● **Given request 1**
Copy the entries below verbatim, from the line containing "Task: Click the 装置不可用 status icon" through the line containing "Action: (x=905, y=456)", and omit the pictures from your copy.

● **Given text**

____

Slow boil

Thanks to those of you who posted questions or bits of inspiration on my last post.

Yesterday after I finished typing my desperate plea for help, I feverishly clicked PUBLISH and then ran out to my car and had a panic attack.

Okay, I actually ran out to my car because I had an off-campus meeting, but I’m fairly certain I may have had something like a mild panic attack. You be the judge: I couldn’t take a deep breath, I felt like my skin was too small, I was shaking, and I was agitated, probably visually so, throughout the meeting. When the meeting was adjourned I practically ran to my car. I couldn’t imagine going back to my office just yet, so I drove with both windows down–did I mention the oppressive smothering feeling I couldn’t shake?–to the new shopping center a few miles from campus and wandered around for half an hour. I looked at shoes and tried on a pair of pants. I talked myself into a manageable state of mind and returned to the office without incident, popped a handful of ibuprofen, because by then I had a crashing headache, and guzzled a liter of water. I felt mildly better. There was no precipitating event that caused this episode, no looming deadlines or hideous stress. I was–I am–just…unsettled.

____

● **Given request 2**
Repeat the stretch of the post about the panic attack from "Thanks to those" through "a panic attack." word for word.

● **Exercise material**
____

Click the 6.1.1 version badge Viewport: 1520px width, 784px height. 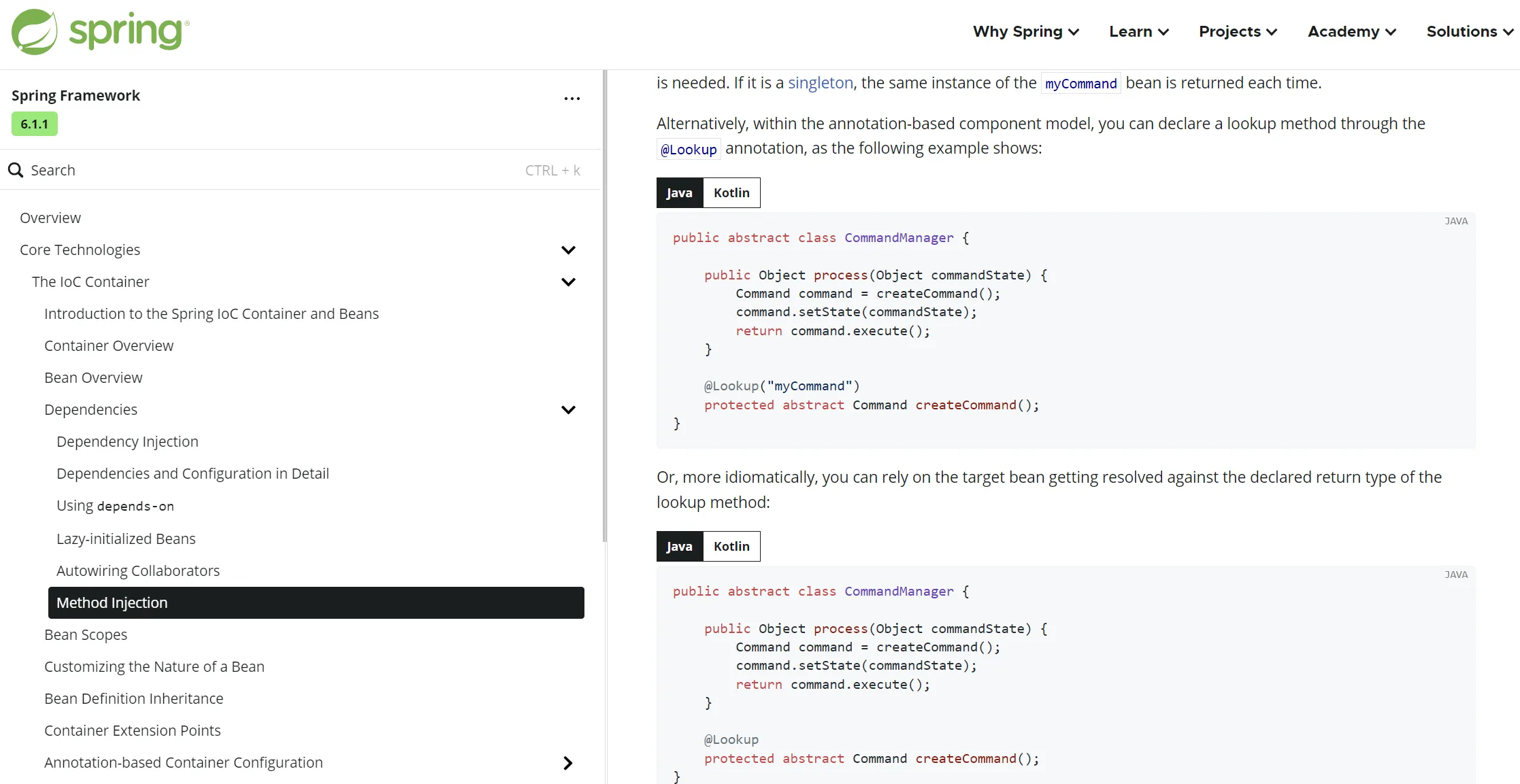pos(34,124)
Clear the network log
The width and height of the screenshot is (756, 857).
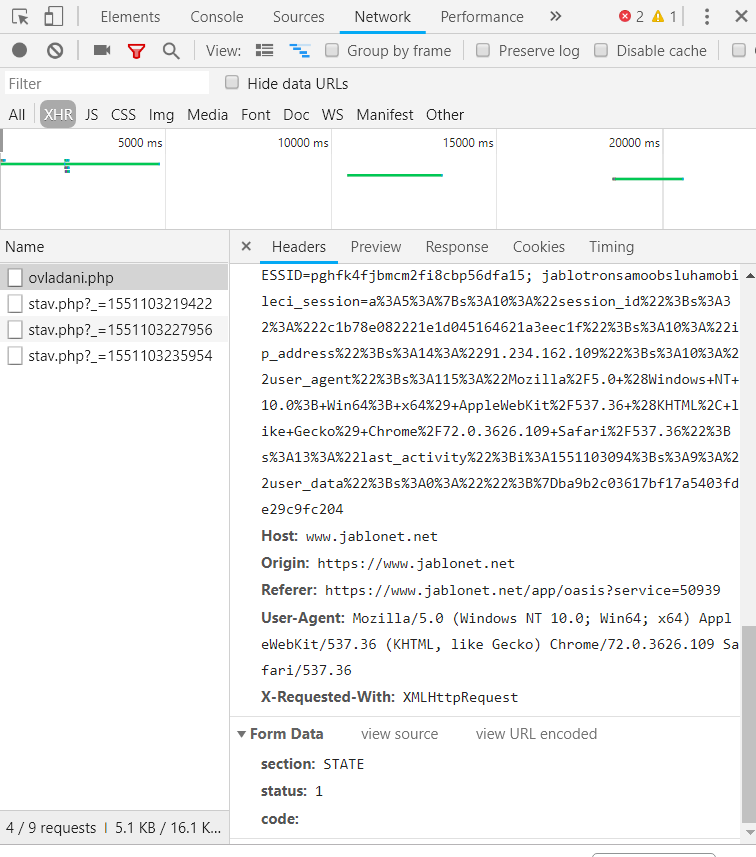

____

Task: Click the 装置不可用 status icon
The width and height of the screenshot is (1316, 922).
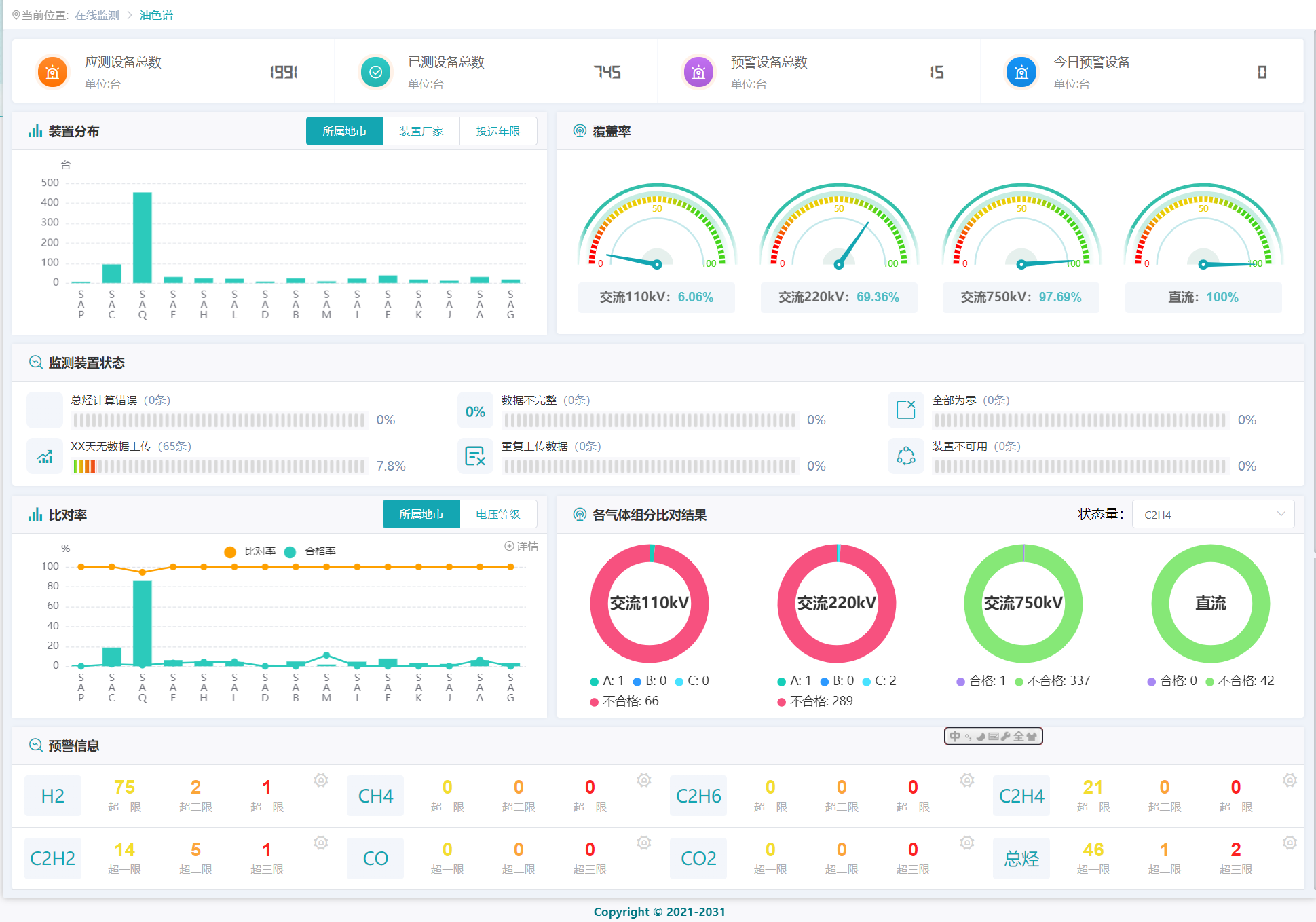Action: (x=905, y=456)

____

● **Complete output 1**
Task: Click the 装置不可用 status icon
The width and height of the screenshot is (1316, 922).
Action: (x=905, y=456)

● **Complete output 2**
Thanks to those of you who posted questions or bits of inspiration on my last post.

Yesterday after I finished typing my desperate plea for help, I feverishly clicked PUBLISH and then ran out to my car and had a panic attack.